* Entries supplied:
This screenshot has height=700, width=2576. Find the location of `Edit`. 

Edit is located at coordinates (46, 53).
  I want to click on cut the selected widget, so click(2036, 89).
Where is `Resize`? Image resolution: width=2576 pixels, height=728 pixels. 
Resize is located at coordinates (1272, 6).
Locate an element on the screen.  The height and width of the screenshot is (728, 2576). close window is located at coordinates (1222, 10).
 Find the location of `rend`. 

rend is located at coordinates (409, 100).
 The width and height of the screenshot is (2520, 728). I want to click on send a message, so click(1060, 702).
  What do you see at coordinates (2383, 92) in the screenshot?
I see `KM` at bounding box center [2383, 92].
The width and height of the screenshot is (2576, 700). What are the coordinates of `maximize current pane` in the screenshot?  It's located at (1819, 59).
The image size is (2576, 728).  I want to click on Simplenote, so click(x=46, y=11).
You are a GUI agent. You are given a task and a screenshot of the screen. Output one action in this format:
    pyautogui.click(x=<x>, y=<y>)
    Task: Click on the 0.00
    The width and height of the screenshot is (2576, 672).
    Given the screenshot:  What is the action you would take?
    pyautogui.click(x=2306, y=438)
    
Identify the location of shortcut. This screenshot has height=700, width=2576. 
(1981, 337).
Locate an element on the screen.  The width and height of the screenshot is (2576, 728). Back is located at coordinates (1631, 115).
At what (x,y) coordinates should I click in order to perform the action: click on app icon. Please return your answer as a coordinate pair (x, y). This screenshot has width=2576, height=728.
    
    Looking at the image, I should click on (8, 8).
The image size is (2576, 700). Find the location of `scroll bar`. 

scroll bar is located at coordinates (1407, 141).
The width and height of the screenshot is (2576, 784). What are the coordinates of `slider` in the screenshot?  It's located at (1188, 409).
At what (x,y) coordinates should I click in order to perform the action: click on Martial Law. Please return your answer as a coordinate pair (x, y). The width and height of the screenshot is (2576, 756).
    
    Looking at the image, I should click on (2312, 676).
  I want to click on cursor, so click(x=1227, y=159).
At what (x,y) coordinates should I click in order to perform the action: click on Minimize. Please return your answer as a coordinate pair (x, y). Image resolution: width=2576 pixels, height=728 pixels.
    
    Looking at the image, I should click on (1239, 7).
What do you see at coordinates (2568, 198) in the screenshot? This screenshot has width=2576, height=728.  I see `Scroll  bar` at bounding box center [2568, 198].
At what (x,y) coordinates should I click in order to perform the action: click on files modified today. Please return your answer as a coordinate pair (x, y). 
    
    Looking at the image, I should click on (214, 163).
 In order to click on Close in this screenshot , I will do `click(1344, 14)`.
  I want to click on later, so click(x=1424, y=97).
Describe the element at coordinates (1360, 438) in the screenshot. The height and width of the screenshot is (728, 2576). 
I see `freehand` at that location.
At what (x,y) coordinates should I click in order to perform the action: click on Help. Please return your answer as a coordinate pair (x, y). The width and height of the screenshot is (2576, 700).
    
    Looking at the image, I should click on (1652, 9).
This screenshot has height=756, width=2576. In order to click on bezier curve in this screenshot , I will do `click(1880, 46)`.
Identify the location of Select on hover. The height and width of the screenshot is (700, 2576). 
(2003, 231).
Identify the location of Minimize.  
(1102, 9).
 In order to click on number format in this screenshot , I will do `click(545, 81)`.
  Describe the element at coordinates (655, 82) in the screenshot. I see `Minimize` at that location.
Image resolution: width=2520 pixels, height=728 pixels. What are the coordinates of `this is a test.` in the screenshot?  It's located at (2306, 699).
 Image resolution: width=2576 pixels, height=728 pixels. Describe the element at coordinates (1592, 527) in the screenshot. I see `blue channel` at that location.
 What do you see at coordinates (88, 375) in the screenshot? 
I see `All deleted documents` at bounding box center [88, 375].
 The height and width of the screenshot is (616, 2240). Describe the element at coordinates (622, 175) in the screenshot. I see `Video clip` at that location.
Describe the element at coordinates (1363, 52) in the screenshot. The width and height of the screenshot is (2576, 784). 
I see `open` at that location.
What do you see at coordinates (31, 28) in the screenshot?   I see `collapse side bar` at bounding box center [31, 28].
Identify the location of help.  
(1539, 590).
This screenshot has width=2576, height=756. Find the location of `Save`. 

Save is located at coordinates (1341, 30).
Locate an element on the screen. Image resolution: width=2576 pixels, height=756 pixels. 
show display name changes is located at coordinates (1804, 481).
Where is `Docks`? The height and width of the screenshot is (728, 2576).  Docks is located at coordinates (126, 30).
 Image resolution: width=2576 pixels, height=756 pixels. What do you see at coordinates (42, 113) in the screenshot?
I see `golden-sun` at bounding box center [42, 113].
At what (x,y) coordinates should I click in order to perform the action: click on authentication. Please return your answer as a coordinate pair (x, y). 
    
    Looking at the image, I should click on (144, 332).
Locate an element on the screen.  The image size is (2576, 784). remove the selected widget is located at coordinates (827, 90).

* What is expected: Rewrite all the records above with "Locate an element on the screen" changed to "Find an element on the screen" and everything else left as it is.

* Response for this exercise:
This screenshot has height=700, width=2576. Find the location of `Edit`. 

Edit is located at coordinates (46, 53).
  I want to click on cut the selected widget, so click(2036, 89).
Where is `Resize`? Image resolution: width=2576 pixels, height=728 pixels. 
Resize is located at coordinates (1272, 6).
Find an element on the screen.  The height and width of the screenshot is (728, 2576). close window is located at coordinates (1222, 10).
 Find the location of `rend`. 

rend is located at coordinates (409, 100).
 The width and height of the screenshot is (2520, 728). I want to click on send a message, so click(1060, 702).
  What do you see at coordinates (2383, 92) in the screenshot?
I see `KM` at bounding box center [2383, 92].
The width and height of the screenshot is (2576, 700). What are the coordinates of `maximize current pane` in the screenshot?  It's located at (1819, 59).
The image size is (2576, 728).  I want to click on Simplenote, so click(x=46, y=11).
You are a GUI agent. You are given a task and a screenshot of the screen. Output one action in this format:
    pyautogui.click(x=<x>, y=<y>)
    Task: Click on the 0.00
    The width and height of the screenshot is (2576, 672).
    Given the screenshot:  What is the action you would take?
    pyautogui.click(x=2306, y=438)
    
Identify the location of shortcut. This screenshot has height=700, width=2576. 
(1981, 337).
Find an element on the screen.  The width and height of the screenshot is (2576, 728). Back is located at coordinates (1631, 115).
At what (x,y) coordinates should I click in order to perform the action: click on app icon. Please return your answer as a coordinate pair (x, y). This screenshot has width=2576, height=728.
    
    Looking at the image, I should click on (8, 8).
The image size is (2576, 700). Find the location of `scroll bar`. 

scroll bar is located at coordinates (1407, 141).
The width and height of the screenshot is (2576, 784). What are the coordinates of `slider` in the screenshot?  It's located at (1188, 409).
At what (x,y) coordinates should I click in order to perform the action: click on Martial Law. Please return your answer as a coordinate pair (x, y). The width and height of the screenshot is (2576, 756).
    
    Looking at the image, I should click on (2312, 676).
  I want to click on cursor, so click(x=1227, y=159).
At what (x,y) coordinates should I click in order to perform the action: click on Minimize. Please return your answer as a coordinate pair (x, y). Image resolution: width=2576 pixels, height=728 pixels.
    
    Looking at the image, I should click on (1239, 7).
What do you see at coordinates (2568, 198) in the screenshot? This screenshot has width=2576, height=728.  I see `Scroll  bar` at bounding box center [2568, 198].
At what (x,y) coordinates should I click in order to perform the action: click on files modified today. Please return your answer as a coordinate pair (x, y). 
    
    Looking at the image, I should click on (214, 163).
 In order to click on Close in this screenshot , I will do `click(1344, 14)`.
  I want to click on later, so click(x=1424, y=97).
Describe the element at coordinates (1360, 438) in the screenshot. The height and width of the screenshot is (728, 2576). 
I see `freehand` at that location.
At what (x,y) coordinates should I click in order to perform the action: click on Help. Please return your answer as a coordinate pair (x, y). The width and height of the screenshot is (2576, 700).
    
    Looking at the image, I should click on (1652, 9).
This screenshot has height=756, width=2576. In order to click on bezier curve in this screenshot , I will do `click(1880, 46)`.
Identify the location of Select on hover. The height and width of the screenshot is (700, 2576). 
(2003, 231).
Identify the location of Minimize.  
(1102, 9).
 In order to click on number format in this screenshot , I will do `click(545, 81)`.
  Describe the element at coordinates (655, 82) in the screenshot. I see `Minimize` at that location.
Image resolution: width=2520 pixels, height=728 pixels. What are the coordinates of `this is a test.` in the screenshot?  It's located at (2306, 699).
 Image resolution: width=2576 pixels, height=728 pixels. Describe the element at coordinates (1592, 527) in the screenshot. I see `blue channel` at that location.
 What do you see at coordinates (88, 375) in the screenshot? 
I see `All deleted documents` at bounding box center [88, 375].
 The height and width of the screenshot is (616, 2240). Describe the element at coordinates (622, 175) in the screenshot. I see `Video clip` at that location.
Describe the element at coordinates (1363, 52) in the screenshot. The width and height of the screenshot is (2576, 784). 
I see `open` at that location.
What do you see at coordinates (31, 28) in the screenshot?   I see `collapse side bar` at bounding box center [31, 28].
Identify the location of help.  
(1539, 590).
This screenshot has width=2576, height=756. Find the location of `Save`. 

Save is located at coordinates (1341, 30).
Find an element on the screen. Image resolution: width=2576 pixels, height=756 pixels. 
show display name changes is located at coordinates (1804, 481).
Where is `Docks`? The height and width of the screenshot is (728, 2576).  Docks is located at coordinates (126, 30).
 Image resolution: width=2576 pixels, height=756 pixels. What do you see at coordinates (42, 113) in the screenshot?
I see `golden-sun` at bounding box center [42, 113].
At what (x,y) coordinates should I click in order to perform the action: click on authentication. Please return your answer as a coordinate pair (x, y). 
    
    Looking at the image, I should click on (144, 332).
Find an element on the screen.  The image size is (2576, 784). remove the selected widget is located at coordinates (827, 90).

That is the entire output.